The ET expressly found that it was reasonable for MBNA to conclude that Mr Jones was not provoked “beyond reasonable measure”, that the conduct was gross misconduct and that (subject to what followed) it was reasonable to dismiss him in the circumstances.
However, the ET ultimately held that the decision to dismiss Mr Jones was unreasonable and that the defence of provocation had been applied differently to Mr Jones and Mr Battersby. This particular disparity was also held to be unreasonable. The ET judge concluded that “the respective decision to dismiss [Mr Jones] and give Mr Battersby a final written warning was as a result of the different provocation test applied to both, and this amounted to an unreasonable disparity of treatment between the two of them during the respective disciplinary hearings. This rendered [Mr Jones’] dismissal unfair.”

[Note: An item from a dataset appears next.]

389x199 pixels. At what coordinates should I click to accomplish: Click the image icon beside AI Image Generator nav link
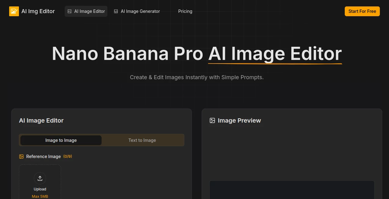point(116,11)
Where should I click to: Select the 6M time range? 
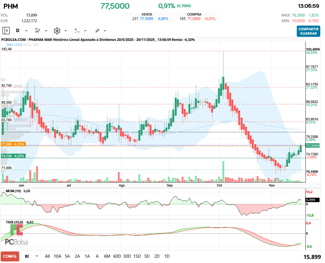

MBNA appealed to the EAT arguing that the conduct of Mr Jones and Mr Battersby was not the same. Mr Jones punched Mr Battersby in the face during a work event. After the event, Mr Battersby texted threats to Mr Jones that he did not actually carry out.
The EAT confirmed that when considering arguments of disparity of treatment between employees, the key question for the ET is whether the employer reached reasonable conclusions and imposed a reasonable sanction in the case that is being considered by the ET. If it was reasonable for the employer to dismiss the employee, the mere fact that the employer was unduly lenient to another employee is irrelevant.

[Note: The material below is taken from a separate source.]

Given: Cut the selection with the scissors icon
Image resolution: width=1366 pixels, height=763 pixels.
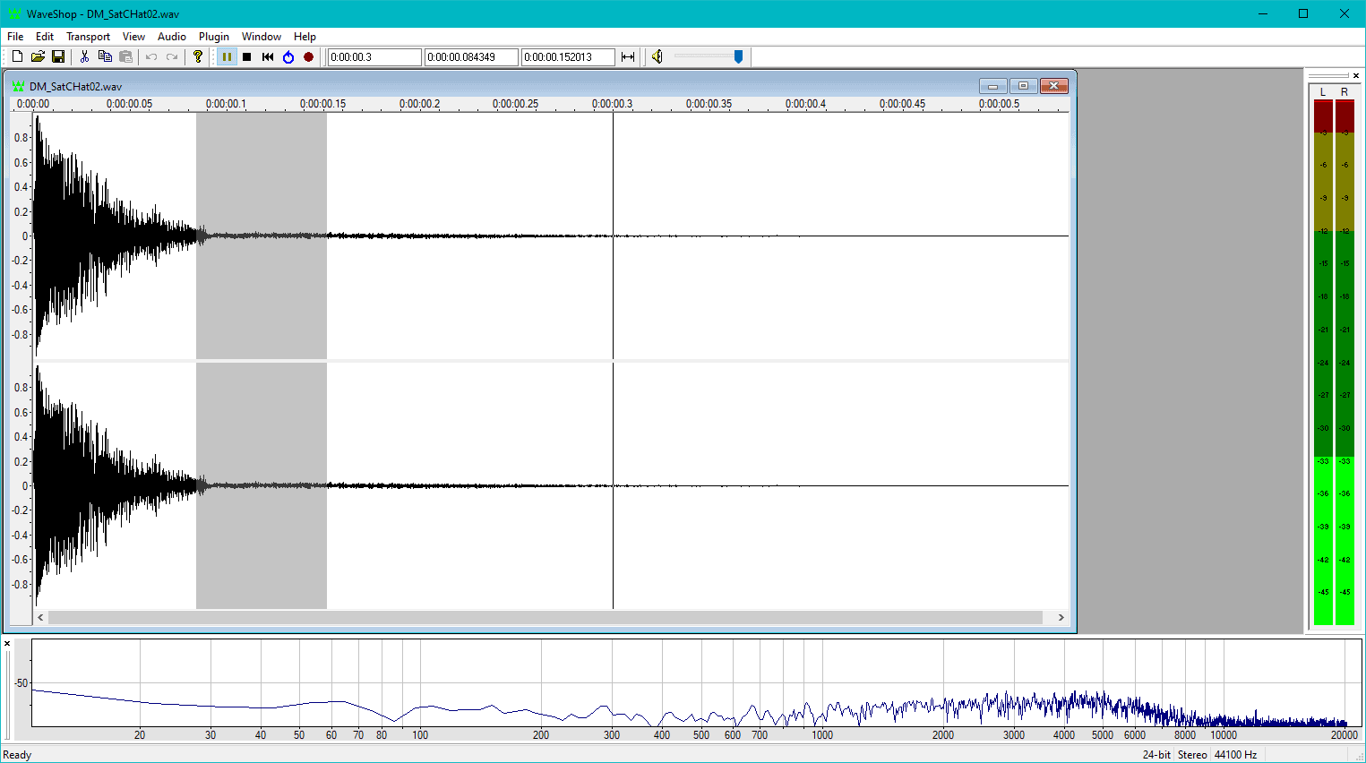Looking at the screenshot, I should (84, 56).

The EAT confirmed that there may be cases where disparity of treatment has to be considered, but an ET must tread carefully and have regard to the guidance given in Hadjioannou. Disparity of treatment may be relevant where decisions made in “truly parallel circumstances” support an argument that it was not reasonable to impose a penalty of dismissal and that some lesser penalty would have been appropriate. However there will only be a limited number of cases where the circumstances can be said to be “truly parallel” such that disparity of treatment will result in an unfair dismissal.

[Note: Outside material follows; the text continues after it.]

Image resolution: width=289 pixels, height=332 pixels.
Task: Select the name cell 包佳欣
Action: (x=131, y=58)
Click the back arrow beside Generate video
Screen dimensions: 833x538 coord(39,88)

The EAT considered that this had not been properly addressed by the ET. Had it been addressed, the judge would have been bound to conclude that the circumstances of Mr Jones and Mr Battersby were not the same. Mr Jones punched Mr Battersby during a work event; an event at which he was clearly told MBNA’s disciplinary rules would apply. Mr Battersby did not; while his conduct was plainly reprehensible, he did not carry out his threat in the workplace or anywhere else.
The question for the judge was not whether MBNA was unreasonably lenient in Mr Battersby’s case but whether it reached reasonable conclusions and applied a reasonable sanction in Mr Jones’ case. The ET had expressly found this to be the case. It followed that the ET's decision could not stand and the EAT substituted a finding that the dismissal was fair.
The EAT’s decision is a useful one for employers and reminds ETs of the key consideration in cases of this kind – whether the employer acted reasonably or unreasonably in dismissing the employee for misconduct.
Even though the two disciplinary sanctions in this case arose from the same incident, the circumstances could not be said to be “truly parallel”. While it is still critical for employers to act consistently when considering disciplinary matters, the case does provide a useful reminder that two cases will rarely be exactly the same and it may well be reasonable to impose different sanctions in different (but similar) cases.
The EAT also confirmed that while provocation may be a mitigating factor to be taken into account by an employer, it does not follow that provocation provides a “defence” to any kind of misconduct. Provided that an employer has considered any mitigating factors (including any provocation) it may well be reasonable to dismiss an employee in any event.